I trained a human portrait segmentation model which I then wrapped in another model so it does alpha blending to replace the background (similar to MS Teams or Zoom).

The segmentation itself is running on a 512x256 img. After segmentation and alpha blending I tried to use torch.nn.functional.interpolate to get it back to at least 720p.

Now to my problem: the segmentation model including alpha blending is extremely efficient it needs like 8ms. But the interpolation brings the model to an inference time of 35ms.

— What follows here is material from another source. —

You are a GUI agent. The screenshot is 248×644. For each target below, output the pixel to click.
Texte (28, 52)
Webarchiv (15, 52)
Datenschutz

Here’s the code of my wrapper model:

class OverlayWrapperModel(torch.nn.Module):
    def _init_(self, seg_model):
        super(OverlayWrapperModel, self)._init_()
        self.net = seg_model
        
    def forward(self, input_stacked):
        # I stacked the webcam img and the overlay it should get 
        input_img, overlay, alpha = torch.split(input_stacked, [3, 3, 1], dim=1)
        
        # segmentation inference
        output_logits = self.net(input_img).sigmoid()
        
        # cutout the mask from alpha channel
        alpha[output_logits > 0.5] = 0
        
        # combine webcam img and upscale
        return torch.nn.functional.interpolate(overlay * alpha + input_img * (1 - alpha),  (720, 1280), mode="nearest")

What confuses me:

  • Why is the interpolation making my model so slow?
  • is there a better way to replace the background and get 1280x720 output img?

Thanks in advance!

Regards
Kev

A few questions:
Is the interpolation being done on the GPU or CPU?
If the model is being done on the GPU, have you explored jit scripting the model e.g., torch.jit.script — PyTorch 1.13 documentation as it could potentially fuse the pointwise operations done before the interpolation.

If you can tolerate a bleeding-edge user experience, I would also check if Torch 2.0’s compile function could also fuse some pointwise ops and offer some speedup as well:

Sorry for the missing info:

Everything is being done on CPU.
I’ll try torch’s 2.0 compile function and report back the improvements.

Thanks for your help!

If everything is being done on the CPU, I would be skeptical of compile/graph-mode improving performance. It may be that interpolation is just an expensive operation on CPU due to bandwidth requirements.